If you are looking for that chiseled and shredded upper body, you’ve got to have well developed shoulder muscles. Having lean, cut and thick shoulder muscles will give you that v-shape physique that each weightlifter is trying to find. The excellent news here? Finding the best shoulder workout, to build bigger shoulders takes just minutes a week.
Nearly all significant iron pumpers will admit that large strong shoulders make the biggest contribution towards how your higher body looks.
Your shoulder muscles are basically split into three parts, the font ( anterior ), the middle ( medial ) and the back ( posterior ). These 3 muscles are responsible for all rotational movements manufactured by your arms.
You’re on the path to find the best shoulder workout that will give you the results you really want.It’s our goal to help you do just that.
Now it is possible to exercise all 3 parts of your shoulder muscles with only two different exercises, a shoulder raise and an overhead press.
The biggest thing to remember here is that the one exercise that’s most answerable for building bigger shoulders is the overhead press. The exciting and forceful overhead press exercise can’t be matched apropos effectiveness. It’s better to use a dumbbell for the overhead press but a barbell will work as well but isn’t as effective .
Using dumbbells gives you an even shoulder workout because one of your shoulders cannot inexpensive and compensate for the other one. The full stress and kick is on the shoulders rather than on the upper chest as with the barbells.
When you’re doing your overhead press with dumbbells make sure the seat has a back for support. Press up the dumbbells all the way up to the ceiling just shy of locking your elbows. When you lower the weights, bring them back down only to shoulder level and then back up again.
This next shoulder exercise is named the side lateral raise. This works the medial head of the shoulder muscle. This is going to be the best shoulder workout for widening our higher body and giving you that v-shape.
Here’s how to try this shoulder workout. Stand with your knees shoulder lenght apart and slightly bent. Grab 2 dumbbells with your palms facing inward. Keep your arms a touch bent also. Raise your arms to your shoulder level and then back down again.
These two exercises will give you the best shoulder workout ever. It’s important to remember that there is no need for plenty of other shoulder exercises. These two will give you the most bang for your buck as far as size and strength go.
Many people forget that your shoulders get worked as a side-product of many of the other exercises we’re doing at the gym. What tends to happen is that they overwork their shoulder muscles and hinder their progress as a consequence.
By the way, if you really want the best workout program that will give you the quickest results, you probably want to look into this No Nonsense Muscle Building Review.
There’s no need to isolate the anterior or posterior shoulder muscles. The rationale is that the anterior muscles get stimulated while doing bench press exercises while the posterior shoulder muscles get stimulated while doing seated rows for your back.
Shoulder muscles respond more to the standard of the workout instead of the quantity. Make efforts to remember that.
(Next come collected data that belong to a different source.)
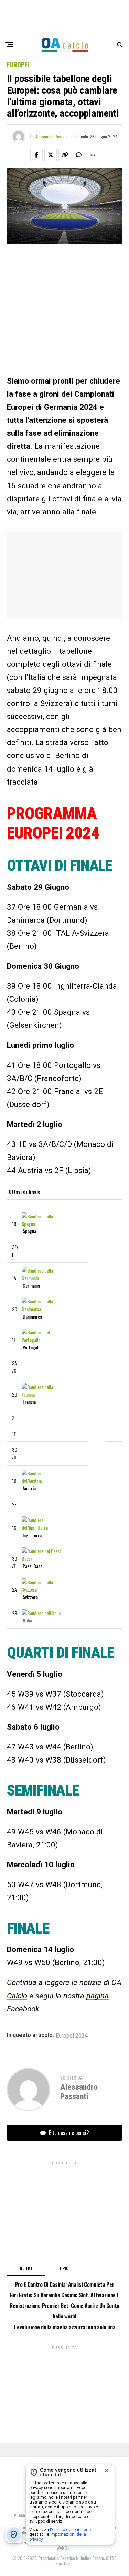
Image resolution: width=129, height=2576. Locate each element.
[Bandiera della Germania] (42, 1277)
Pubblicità (23, 2515)
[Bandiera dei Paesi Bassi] (42, 1558)
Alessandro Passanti (52, 136)
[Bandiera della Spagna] (42, 1223)
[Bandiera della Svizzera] (42, 1589)
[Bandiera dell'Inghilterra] (42, 1527)
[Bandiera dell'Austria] (42, 1480)
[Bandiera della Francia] (42, 1394)
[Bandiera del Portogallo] (42, 1339)
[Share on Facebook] (36, 155)
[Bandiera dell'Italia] (41, 1613)
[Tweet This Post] (50, 155)
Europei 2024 (72, 2036)
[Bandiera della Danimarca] (42, 1308)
Here are a couple routines which will give you the best shoulder workout ever
Shoulder Workout Routine 1:
Seated Overhead Dumbbell Press 2 sets of 5-7 reps
Standing Dumbbell Side Laterals 1-2 sets of 10-12 reps
Since I know you may doubtless continue doing isolation exercises for the anterior and posterior heads for awhile, check out the following routine.
Shoulder Routine 2:
Standing Dumbbell Side Laterals 1-2 sets of 10-12 reps
Seated Rear Lateral Dumbbell Raise 1 set of 10-12 reps
Standing Front Dumbbell Raise 1 set of 10-12 reps
Seated Overhead Dumbbell Press 2 sets of 5-7 reps
That shoulder workout is truly all you’ll ever need right there!
This isn’t a time to slack. You need to bump it to total muscle failure if you wan to see results. Ensure that you can’t do another rep without messing up your form. Also make sure to keep your ends in a log book to track progress and results. Remember what gets tracked gets measured.